DIF: Understanding (Comprehension) REF: Page 556 OBJ: 26-14

TOP: Teaching-Learning MSC: Physiologic Integrity

3. An older adult patients urinary incontinence is being addressed by prompted voiding. The nurse instructs all ancillary staff to do which of the following? (Select all that apply.)

a.

Provide only minimal fluids after 7 PM.

b.

Keep the patient on the toilet until voiding occurs.

c.

Allow the patient to void at times other than those scheduled.

d.

Offer toileting during the night only when the patient is awake.

e.

Encourage the patient to toilet himself.

ANS: C, D

The goal is to increase a patients awareness of the need to void and, it is hoped, to increase the frequency of self-initiated toileting.

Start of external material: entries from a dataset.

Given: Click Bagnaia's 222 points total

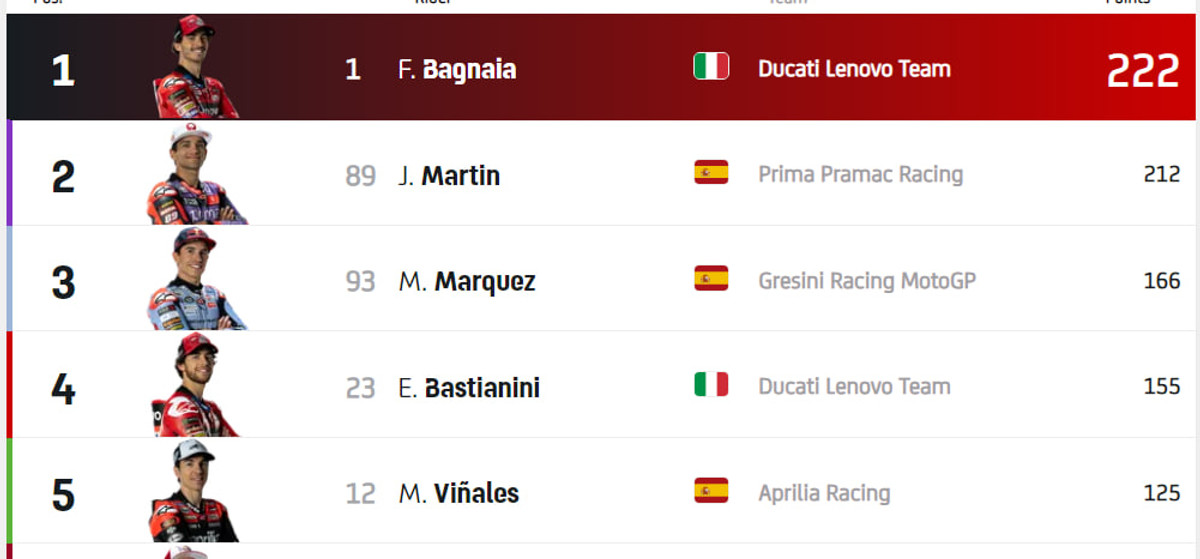Looking at the screenshot, I should coord(1142,71).
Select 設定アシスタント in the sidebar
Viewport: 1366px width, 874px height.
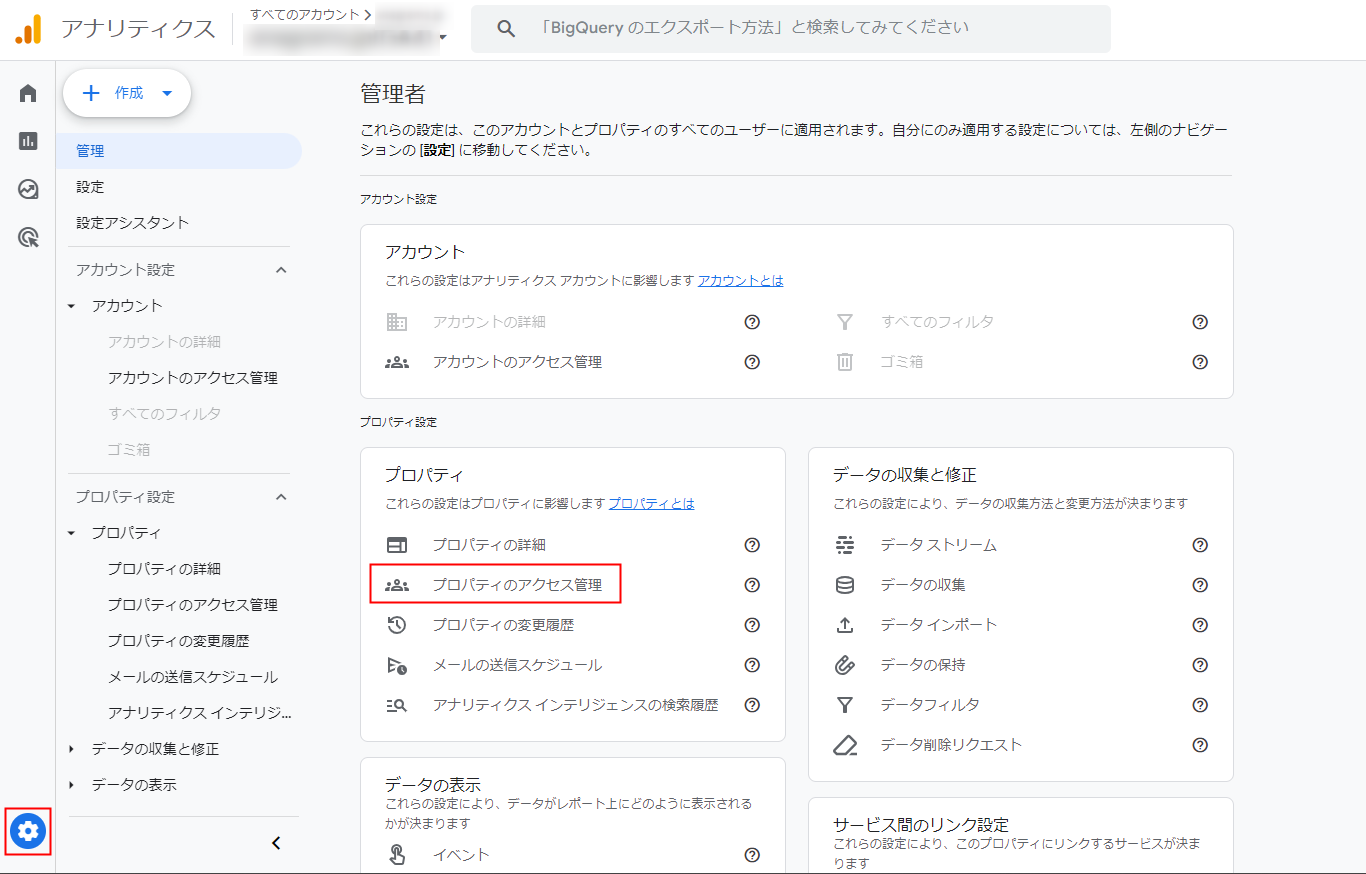(x=132, y=223)
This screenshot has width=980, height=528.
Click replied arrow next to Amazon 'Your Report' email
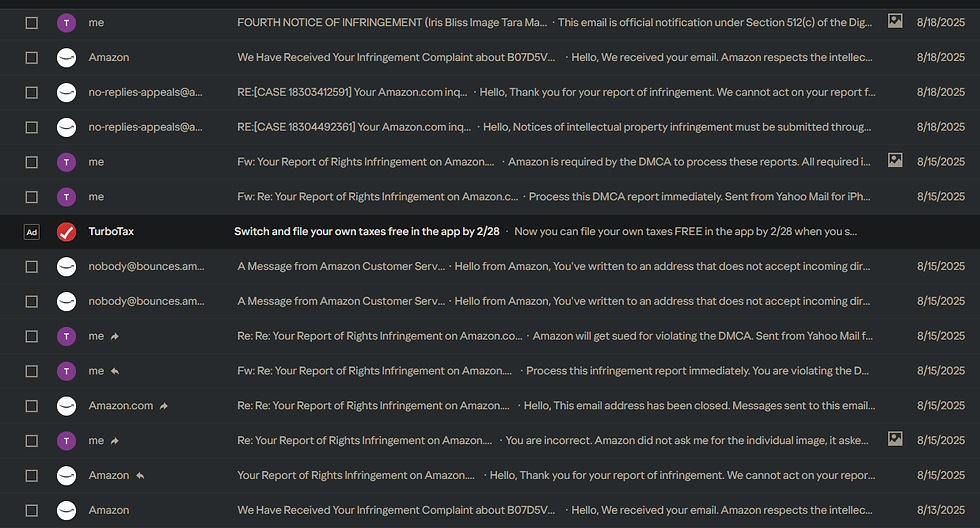point(140,476)
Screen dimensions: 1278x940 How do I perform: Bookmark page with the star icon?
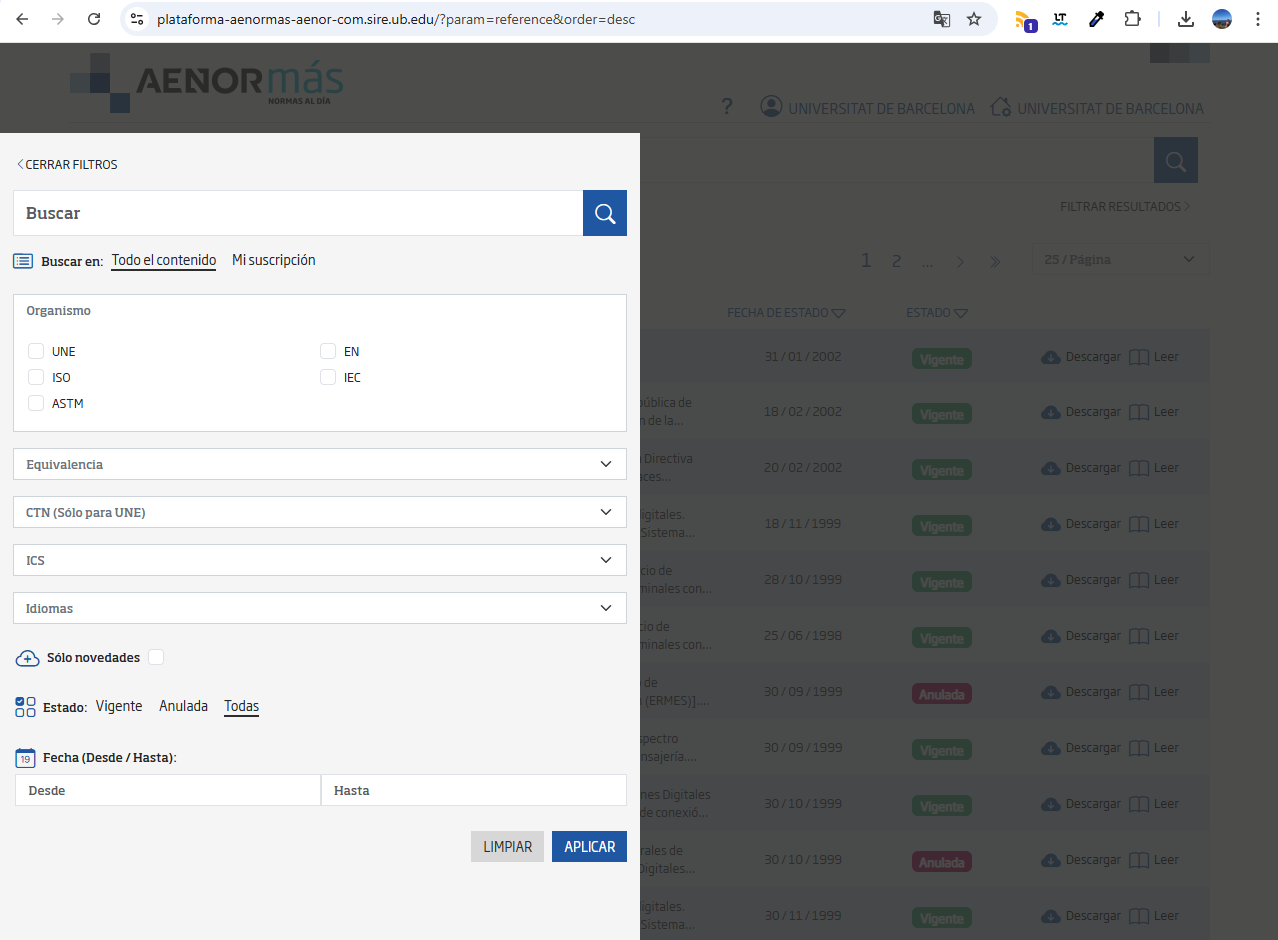974,19
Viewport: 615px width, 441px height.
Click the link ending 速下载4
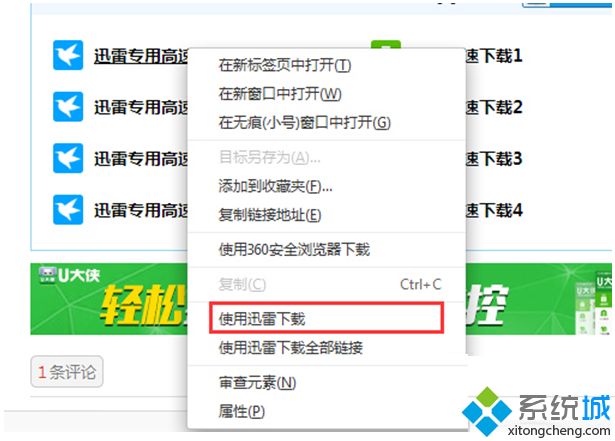(x=494, y=210)
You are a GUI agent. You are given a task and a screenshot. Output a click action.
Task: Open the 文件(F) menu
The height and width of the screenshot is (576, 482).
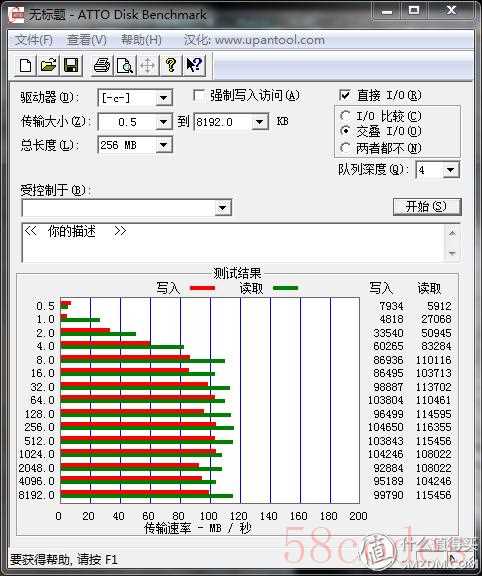[x=34, y=40]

Patients are approached on a regular schedule, asked if they are wet or dry, and then prompted to toilet. A patient should never be forced to toilet or reprimanded for failing to toilet appropriately. Self-initiated toileting should not be discouraged. To relieve the stress that can occur because of sleep disruption for both caregiver and patient, toileting protocols can be modified during the nighttime hours.

DIF: Understanding (Comprehension) REF: Page 549 OBJ: 26-5

TOP: Nursing process: Implementation MSC: Physiologic Integrity

4. A patient has a glomerular filtration rate (GFR) of 19 mL/min/1.73m2. What assessment findings correlate with this condition? (Select all that apply.)

a.

Fatigue

b.

Weakness

c.

Edema

d.

No specific symptoms

e.

Headaches

ANS: A, B, C

This patient is in stage 4 of chronic kidney disease. Expected assessment findings include weakness, edema, fatigue, hypertension, heart failure, impaired cognition and immune function, dry skin and pruritus, anorexia, nausea, malnutrition, increased bleeding, anemia, peripheral neuropathy, and an overall decreased quality of life. In stages 1 and 2, patients are asymptomatic. Headache is not a finding.

DIF: Applying (Application) REF: N/A OBJ: 26-11

TOP: Nursing Process: Assessment MSC: Physiologic Integrity

5. The nurse working in the gerontology clinic understands which facts related to incontinence? (Select all that apply.)

a.

It is a normal age-related change.

b.

It is an independent predictor of nursing home admission.

c.

It contributes to falls and injuries.

d.

It can disrupt sleep.

e.

It can lead to urinary tract infections.

ANS: B, C, D, E

Urinary incontinence is not a normal age-related development, although people commonly believe this is true. The other statements are correct.